В год моего шестнадцатилетия, после возвращения из-за границы, в Лаптеве отмечалась эта торжественная дата. В нашей семье не принято было делать детям ценные подарки, но шестнадцать лет считались неким возрастным рубежом, и я, заваленная чудесными дарами — золотыми часиками, цепочками, брелоками, — радостно ощущала свой переход из детства в юность. В большой столовой кто-то на рояле заиграл русскую, и Эдуард Петрович пустился в пляс. Каким образом этот немец с полным животиком постиг самую суть русского танца, не знаю, но плясал он лихо — не эстрадно, не балетно, а по-деревенски народно, заразительно. Вдруг он остановился возле меня и подчеркнуто почтительно склонился. Что случилось со мной, чья рука подхватила — я никогда раньше не умела плясать русскую, а вот сейчас, как Наташа Ростова, вдохновенная и невесомая, понеслась вокруг Эдуарда Петровича, выделывавшего предо мной немыслимые коленца. Все были поражены неожиданным шквалом моего темперамента. А произошло все вследствие только что полученного мною предложения руки и сердца от очень славного студента Бориса Сангина, брата Лиды, тогда невесты Володи Венкстерна. Что делать — «лето любви» околдовало всех. До того матримониальные планы относительно меня, кроме семилетнего Гриши в Копнине, имел лишь гимназист Петя Бартенев. Нам было лет по двенадцать, когда он признался мне в любви.
— Никогда! — воскликнула я с пафосом.
— Согласись, — настаивал он, — хоть когда-нибудь, когда будем старыми, ну, в двадцать лет…

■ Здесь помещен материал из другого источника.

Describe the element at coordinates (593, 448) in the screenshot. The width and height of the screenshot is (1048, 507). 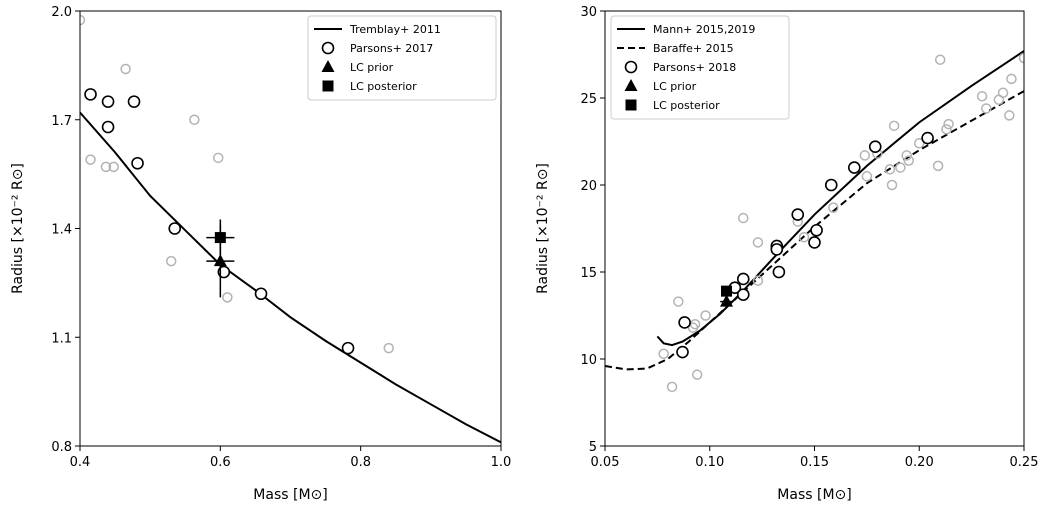
I see `y-tick-label: 5` at that location.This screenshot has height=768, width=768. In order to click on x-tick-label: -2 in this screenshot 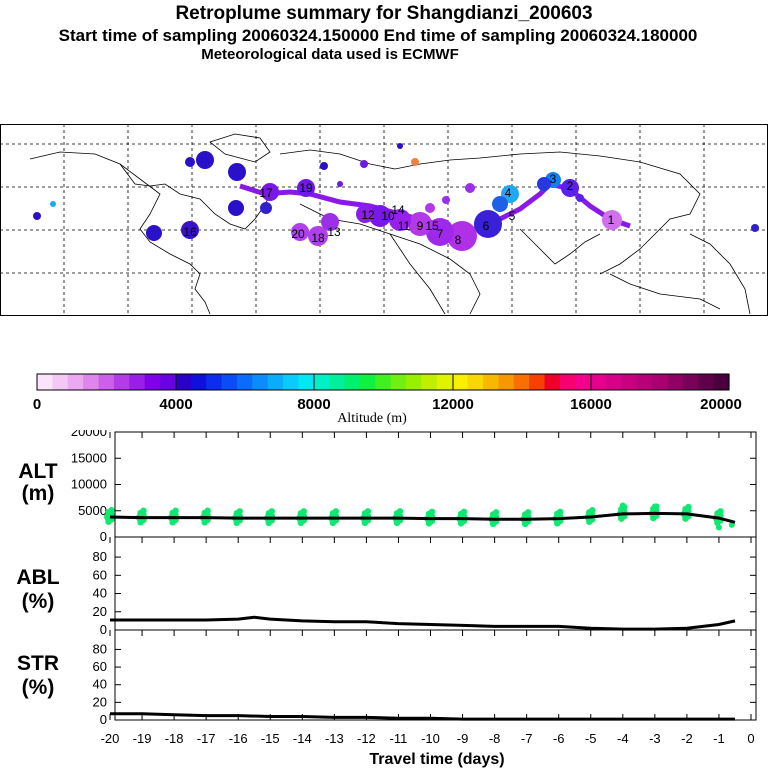, I will do `click(687, 738)`. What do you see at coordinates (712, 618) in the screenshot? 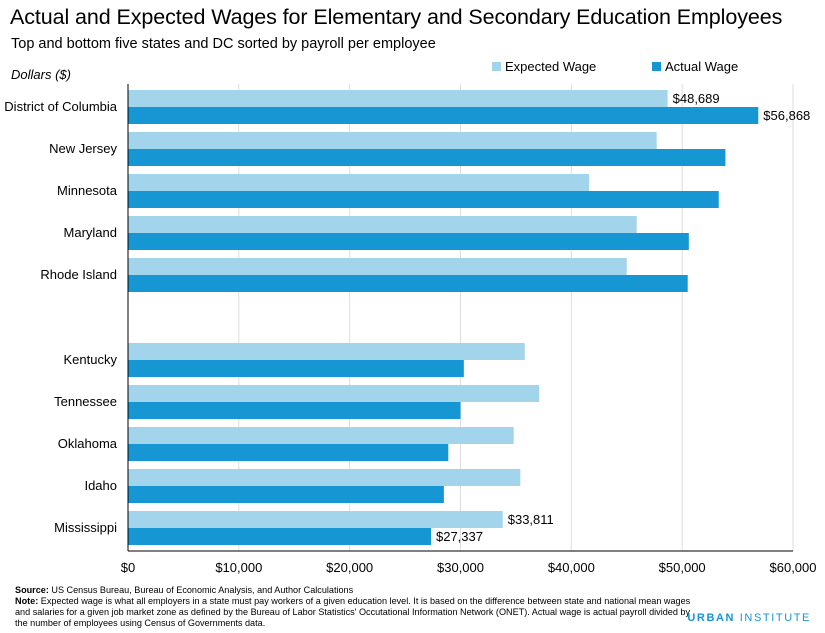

Но сейчас другое дело — взрослый студент хочет на мне жениться. Я не была влюблена в Бориса, понимала это и, стоя среди роз возле бюста Пушкина, картинно прижимала руки к груди, томно шепча одно и то же:
— Нет, ах, нет, ах, нет…
Но восторг от сознания своей взрослости и власти над мужским сердцем пьянил мне душу, кипел и выплеснулся {446} в танце, благодаря которому я и запомнила это «любовное» приключение.